### Brief
All that is wanted is a word-for-word copy of the data from its first line to the line containing "Accetta tutto [button] (226, 2515)", both included.

----- Input for this task -----

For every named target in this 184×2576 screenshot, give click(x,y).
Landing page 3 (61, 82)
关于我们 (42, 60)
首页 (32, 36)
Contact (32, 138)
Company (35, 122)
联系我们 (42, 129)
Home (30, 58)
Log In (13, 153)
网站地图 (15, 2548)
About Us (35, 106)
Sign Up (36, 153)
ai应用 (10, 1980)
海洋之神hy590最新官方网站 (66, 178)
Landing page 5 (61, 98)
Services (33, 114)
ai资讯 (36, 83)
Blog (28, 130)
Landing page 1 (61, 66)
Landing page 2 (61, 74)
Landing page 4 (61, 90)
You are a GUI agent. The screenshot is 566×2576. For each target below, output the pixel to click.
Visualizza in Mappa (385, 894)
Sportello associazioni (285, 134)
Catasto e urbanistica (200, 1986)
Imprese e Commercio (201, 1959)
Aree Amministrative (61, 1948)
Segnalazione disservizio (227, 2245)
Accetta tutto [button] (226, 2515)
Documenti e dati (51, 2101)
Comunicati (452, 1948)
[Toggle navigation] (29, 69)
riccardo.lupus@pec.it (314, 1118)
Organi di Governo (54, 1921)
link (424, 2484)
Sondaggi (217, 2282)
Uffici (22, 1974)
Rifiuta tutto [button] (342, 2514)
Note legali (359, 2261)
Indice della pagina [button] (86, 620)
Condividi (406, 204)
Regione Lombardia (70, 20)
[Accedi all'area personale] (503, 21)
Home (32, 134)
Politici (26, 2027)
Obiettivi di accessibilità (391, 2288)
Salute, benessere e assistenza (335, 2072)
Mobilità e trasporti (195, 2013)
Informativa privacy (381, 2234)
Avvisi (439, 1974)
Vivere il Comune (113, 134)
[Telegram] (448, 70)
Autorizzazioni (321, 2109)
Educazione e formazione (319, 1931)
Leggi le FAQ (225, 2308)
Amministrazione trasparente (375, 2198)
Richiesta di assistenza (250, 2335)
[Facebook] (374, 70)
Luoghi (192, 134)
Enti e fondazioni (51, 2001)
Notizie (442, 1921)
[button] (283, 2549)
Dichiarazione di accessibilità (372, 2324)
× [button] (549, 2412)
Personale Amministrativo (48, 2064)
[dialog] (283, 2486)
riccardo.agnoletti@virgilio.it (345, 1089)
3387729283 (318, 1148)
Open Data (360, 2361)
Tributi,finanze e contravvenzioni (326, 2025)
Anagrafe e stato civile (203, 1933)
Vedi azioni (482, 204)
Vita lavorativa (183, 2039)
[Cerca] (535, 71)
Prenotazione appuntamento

-----

### Your response
For every named target in this 184×2576 screenshot, give click(x,y).
Landing page 3 (61, 82)
关于我们 (42, 60)
首页 (32, 36)
Contact (32, 138)
Company (35, 122)
联系我们 (42, 129)
Home (30, 58)
Log In (13, 153)
网站地图 (15, 2548)
About Us (35, 106)
Sign Up (36, 153)
ai应用 (10, 1980)
海洋之神hy590最新官方网站 (66, 178)
Landing page 5 (61, 98)
Services (33, 114)
ai资讯 (36, 83)
Blog (28, 130)
Landing page 1 (61, 66)
Landing page 2 (61, 74)
Landing page 4 (61, 90)
You are a GUI agent. The screenshot is 566×2576. For each target below, output the pixel to click.
Visualizza in Mappa (385, 894)
Sportello associazioni (285, 134)
Catasto e urbanistica (200, 1986)
Imprese e Commercio (201, 1959)
Aree Amministrative (61, 1948)
Segnalazione disservizio (227, 2245)
Accetta tutto [button] (226, 2515)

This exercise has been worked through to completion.